# [PROBLEM TO WORK ON]
Look below for the line containing "The width and height of the screenshot is (1059, 764)."; from there through the line containing "has width=1912, height=955.", both lines included, please set down each line exactly and nothing else.
"""
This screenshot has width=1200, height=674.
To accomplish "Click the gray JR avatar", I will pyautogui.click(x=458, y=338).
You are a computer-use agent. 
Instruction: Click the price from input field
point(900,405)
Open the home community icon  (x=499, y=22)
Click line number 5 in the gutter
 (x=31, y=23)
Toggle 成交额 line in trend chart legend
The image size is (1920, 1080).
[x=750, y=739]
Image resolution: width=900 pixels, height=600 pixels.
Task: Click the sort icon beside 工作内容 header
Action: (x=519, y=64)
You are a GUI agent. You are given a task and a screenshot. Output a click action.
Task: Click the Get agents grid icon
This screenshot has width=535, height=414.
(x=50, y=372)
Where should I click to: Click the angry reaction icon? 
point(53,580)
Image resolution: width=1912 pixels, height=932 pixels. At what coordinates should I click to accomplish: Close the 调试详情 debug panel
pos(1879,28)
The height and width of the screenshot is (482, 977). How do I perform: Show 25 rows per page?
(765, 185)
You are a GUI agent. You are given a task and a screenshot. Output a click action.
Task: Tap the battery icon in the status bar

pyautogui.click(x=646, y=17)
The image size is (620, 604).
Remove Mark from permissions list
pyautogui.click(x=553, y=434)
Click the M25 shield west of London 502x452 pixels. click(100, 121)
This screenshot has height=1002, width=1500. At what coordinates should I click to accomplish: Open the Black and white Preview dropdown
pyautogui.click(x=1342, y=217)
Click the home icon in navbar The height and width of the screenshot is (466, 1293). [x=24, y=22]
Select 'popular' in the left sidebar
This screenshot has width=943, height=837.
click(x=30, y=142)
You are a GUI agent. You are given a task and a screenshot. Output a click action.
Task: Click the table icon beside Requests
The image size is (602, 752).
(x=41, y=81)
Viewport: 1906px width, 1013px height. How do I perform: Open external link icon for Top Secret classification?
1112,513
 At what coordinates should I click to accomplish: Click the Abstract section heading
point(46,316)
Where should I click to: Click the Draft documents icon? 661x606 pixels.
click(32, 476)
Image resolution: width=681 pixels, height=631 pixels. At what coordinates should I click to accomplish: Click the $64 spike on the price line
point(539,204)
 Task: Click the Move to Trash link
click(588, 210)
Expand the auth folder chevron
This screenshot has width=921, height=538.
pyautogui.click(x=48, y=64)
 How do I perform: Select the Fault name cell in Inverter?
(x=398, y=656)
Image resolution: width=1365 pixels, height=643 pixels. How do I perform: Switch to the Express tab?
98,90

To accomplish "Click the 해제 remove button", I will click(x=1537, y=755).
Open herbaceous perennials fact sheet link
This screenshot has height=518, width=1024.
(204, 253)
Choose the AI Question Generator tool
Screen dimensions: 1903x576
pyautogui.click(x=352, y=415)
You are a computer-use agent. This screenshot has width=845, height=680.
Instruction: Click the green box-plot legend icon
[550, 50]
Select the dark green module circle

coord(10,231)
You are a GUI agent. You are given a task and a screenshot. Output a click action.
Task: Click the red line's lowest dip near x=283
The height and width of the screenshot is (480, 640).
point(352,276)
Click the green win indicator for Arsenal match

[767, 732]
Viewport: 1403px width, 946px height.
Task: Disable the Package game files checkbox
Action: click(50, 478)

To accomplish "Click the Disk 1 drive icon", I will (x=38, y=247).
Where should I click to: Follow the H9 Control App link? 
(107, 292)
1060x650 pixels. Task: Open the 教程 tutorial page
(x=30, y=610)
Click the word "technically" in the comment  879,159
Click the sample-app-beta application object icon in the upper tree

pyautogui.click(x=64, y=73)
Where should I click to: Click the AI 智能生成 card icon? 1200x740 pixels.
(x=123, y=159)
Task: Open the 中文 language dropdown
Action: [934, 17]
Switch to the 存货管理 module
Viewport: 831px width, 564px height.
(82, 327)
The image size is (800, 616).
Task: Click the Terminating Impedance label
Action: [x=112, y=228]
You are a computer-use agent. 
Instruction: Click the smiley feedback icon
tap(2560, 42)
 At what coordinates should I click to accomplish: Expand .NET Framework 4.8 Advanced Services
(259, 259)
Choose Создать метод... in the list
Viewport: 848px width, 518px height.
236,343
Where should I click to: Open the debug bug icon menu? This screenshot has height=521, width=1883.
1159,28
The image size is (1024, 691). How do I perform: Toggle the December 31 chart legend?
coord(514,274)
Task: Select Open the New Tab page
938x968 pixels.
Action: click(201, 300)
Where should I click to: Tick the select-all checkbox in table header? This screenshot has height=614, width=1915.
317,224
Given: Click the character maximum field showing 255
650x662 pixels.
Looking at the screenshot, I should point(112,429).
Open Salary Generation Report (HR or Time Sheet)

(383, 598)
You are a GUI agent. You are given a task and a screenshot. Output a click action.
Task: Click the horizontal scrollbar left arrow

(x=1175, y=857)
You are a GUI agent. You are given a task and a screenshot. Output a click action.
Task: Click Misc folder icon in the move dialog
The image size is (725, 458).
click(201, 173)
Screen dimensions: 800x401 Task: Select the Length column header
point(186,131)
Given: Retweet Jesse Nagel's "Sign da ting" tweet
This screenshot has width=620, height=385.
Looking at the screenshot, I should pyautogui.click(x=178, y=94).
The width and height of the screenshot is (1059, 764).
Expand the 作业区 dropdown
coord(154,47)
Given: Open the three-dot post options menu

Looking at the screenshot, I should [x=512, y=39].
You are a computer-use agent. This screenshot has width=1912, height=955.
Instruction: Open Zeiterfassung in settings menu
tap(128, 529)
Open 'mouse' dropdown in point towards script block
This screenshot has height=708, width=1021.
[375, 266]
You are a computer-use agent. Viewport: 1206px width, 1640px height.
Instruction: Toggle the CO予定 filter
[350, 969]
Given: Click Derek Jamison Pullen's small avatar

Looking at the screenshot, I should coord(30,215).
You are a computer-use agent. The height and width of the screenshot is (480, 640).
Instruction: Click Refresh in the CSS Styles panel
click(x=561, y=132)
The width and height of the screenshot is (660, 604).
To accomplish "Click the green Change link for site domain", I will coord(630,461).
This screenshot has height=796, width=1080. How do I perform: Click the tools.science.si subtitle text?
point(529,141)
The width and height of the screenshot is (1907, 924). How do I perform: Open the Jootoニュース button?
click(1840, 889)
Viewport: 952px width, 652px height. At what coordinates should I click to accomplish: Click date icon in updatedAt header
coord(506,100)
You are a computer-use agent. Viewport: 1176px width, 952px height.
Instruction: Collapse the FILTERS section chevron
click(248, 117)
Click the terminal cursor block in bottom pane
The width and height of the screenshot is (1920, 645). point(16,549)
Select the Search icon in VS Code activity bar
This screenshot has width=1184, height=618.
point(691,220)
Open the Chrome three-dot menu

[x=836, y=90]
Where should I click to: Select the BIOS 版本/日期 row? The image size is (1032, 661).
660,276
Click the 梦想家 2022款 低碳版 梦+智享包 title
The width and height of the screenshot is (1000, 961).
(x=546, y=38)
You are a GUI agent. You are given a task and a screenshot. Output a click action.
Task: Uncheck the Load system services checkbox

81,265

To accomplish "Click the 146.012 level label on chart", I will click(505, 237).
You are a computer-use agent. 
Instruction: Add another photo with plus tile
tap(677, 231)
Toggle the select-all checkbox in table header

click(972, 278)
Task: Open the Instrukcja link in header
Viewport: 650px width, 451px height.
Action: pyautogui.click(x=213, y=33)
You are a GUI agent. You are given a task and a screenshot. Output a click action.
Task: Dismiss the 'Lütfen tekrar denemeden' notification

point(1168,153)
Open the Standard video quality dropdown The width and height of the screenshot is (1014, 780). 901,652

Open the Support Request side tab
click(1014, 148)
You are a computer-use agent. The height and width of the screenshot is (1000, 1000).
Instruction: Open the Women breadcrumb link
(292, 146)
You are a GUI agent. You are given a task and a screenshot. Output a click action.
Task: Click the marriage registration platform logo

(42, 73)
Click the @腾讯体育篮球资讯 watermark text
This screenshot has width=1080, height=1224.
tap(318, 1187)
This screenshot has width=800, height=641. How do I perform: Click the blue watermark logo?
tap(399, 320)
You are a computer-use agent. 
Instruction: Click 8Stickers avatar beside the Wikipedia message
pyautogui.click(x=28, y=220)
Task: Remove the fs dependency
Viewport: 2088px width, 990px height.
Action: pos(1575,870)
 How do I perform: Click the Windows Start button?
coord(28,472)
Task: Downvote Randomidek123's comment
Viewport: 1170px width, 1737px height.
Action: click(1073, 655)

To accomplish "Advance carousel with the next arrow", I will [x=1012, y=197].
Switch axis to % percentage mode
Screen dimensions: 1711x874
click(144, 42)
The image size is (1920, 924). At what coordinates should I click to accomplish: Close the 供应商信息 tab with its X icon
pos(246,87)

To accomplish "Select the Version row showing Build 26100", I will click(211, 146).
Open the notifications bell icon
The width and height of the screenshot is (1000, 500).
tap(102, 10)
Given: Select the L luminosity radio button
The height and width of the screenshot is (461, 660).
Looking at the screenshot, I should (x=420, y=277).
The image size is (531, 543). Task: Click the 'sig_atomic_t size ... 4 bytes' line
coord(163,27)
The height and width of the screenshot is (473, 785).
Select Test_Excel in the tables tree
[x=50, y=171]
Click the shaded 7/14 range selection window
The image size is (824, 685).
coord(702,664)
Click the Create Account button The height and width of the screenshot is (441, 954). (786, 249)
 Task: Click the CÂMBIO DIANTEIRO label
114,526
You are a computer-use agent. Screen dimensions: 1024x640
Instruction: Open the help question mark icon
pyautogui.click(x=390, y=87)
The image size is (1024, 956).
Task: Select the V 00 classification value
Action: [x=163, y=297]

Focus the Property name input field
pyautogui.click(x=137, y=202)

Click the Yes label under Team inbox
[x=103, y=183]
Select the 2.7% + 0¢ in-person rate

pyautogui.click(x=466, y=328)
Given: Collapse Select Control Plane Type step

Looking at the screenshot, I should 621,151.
"""
# [WRITTEN RESPONSE]
The width and height of the screenshot is (1059, 764).
Expand the 作业区 dropdown
coord(154,47)
Given: Open the three-dot post options menu

Looking at the screenshot, I should [x=512, y=39].
You are a computer-use agent. This screenshot has width=1912, height=955.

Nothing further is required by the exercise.